*EXERCISE DETAILS*
After locating the line that contains "Show Purposes (401, 477)" in the data below, set down exactly that line and each one after it through the line that contains "Previous (77, 376)", and nothing more.

Data extracted from a collection
- - -

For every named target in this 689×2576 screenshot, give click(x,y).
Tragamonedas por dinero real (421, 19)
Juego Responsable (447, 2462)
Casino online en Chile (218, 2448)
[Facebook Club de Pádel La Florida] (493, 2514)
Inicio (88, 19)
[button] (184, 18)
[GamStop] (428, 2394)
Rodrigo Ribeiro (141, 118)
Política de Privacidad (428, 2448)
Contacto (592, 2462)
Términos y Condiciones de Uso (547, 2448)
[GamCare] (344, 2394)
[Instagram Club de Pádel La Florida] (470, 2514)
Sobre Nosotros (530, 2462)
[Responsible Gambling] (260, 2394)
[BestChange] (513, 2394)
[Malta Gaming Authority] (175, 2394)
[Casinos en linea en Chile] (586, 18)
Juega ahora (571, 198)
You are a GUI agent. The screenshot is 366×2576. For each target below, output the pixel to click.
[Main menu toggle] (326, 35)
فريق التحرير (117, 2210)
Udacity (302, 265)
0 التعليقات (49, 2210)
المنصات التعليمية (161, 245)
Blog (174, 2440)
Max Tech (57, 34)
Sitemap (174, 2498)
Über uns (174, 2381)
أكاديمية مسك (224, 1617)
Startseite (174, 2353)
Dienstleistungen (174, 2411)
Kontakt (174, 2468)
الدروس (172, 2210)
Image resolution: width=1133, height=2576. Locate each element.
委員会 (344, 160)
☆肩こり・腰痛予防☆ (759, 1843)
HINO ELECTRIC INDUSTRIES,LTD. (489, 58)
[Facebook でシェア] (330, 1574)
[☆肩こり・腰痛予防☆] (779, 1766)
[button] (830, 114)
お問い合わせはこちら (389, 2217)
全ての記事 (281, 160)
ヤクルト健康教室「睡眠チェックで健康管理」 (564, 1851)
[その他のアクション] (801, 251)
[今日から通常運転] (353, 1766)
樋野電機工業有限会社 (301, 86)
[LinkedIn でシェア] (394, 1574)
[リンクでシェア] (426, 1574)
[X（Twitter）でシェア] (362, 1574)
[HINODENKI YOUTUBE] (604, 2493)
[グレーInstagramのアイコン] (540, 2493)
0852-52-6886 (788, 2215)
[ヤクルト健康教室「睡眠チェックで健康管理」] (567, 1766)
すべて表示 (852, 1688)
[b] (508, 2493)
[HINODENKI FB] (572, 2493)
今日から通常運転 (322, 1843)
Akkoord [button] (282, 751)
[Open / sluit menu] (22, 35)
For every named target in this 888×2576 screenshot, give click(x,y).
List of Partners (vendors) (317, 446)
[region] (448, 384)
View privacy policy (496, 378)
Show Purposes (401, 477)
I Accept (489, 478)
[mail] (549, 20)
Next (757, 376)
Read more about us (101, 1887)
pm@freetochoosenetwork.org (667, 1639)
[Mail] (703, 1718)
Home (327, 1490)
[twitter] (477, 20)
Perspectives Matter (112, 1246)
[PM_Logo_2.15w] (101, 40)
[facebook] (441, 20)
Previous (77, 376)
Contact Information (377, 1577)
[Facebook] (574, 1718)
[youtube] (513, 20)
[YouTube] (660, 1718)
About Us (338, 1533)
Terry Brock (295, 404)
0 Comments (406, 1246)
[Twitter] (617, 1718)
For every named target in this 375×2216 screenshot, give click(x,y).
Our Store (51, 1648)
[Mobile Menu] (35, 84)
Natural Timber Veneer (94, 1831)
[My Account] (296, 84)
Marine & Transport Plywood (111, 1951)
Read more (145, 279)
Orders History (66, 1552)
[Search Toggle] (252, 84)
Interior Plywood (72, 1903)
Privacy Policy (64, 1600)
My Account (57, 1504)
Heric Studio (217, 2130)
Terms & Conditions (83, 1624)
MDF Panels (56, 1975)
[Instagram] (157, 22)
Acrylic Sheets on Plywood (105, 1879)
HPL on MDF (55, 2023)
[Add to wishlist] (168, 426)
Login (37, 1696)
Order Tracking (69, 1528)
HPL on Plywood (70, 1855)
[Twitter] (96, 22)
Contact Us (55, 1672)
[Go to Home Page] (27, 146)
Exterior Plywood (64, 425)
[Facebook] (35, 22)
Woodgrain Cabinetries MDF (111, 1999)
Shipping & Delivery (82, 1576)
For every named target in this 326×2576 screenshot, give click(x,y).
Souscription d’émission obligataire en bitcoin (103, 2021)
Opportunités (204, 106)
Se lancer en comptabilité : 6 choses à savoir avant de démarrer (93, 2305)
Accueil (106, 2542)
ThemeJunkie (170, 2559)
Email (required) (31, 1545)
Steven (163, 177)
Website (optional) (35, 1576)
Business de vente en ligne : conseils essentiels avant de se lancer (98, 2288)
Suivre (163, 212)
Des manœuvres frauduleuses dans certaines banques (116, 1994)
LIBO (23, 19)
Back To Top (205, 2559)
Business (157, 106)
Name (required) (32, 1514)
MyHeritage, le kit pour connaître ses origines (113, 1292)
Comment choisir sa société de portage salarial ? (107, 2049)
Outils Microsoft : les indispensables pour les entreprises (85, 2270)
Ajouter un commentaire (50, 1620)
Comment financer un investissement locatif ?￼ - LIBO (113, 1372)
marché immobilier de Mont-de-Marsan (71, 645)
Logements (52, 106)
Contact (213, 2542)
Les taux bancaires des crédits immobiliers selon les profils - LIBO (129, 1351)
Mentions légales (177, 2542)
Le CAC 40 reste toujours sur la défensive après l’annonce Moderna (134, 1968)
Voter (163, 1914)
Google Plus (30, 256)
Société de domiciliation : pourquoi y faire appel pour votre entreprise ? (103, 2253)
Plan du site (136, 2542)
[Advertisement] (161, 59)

- - -

*THE COMPLETED TASK*
Show Purposes (401, 477)
I Accept (489, 478)
[mail] (549, 20)
Next (757, 376)
Read more about us (101, 1887)
pm@freetochoosenetwork.org (667, 1639)
[Mail] (703, 1718)
Home (327, 1490)
[twitter] (477, 20)
Perspectives Matter (112, 1246)
[PM_Logo_2.15w] (101, 40)
[facebook] (441, 20)
Previous (77, 376)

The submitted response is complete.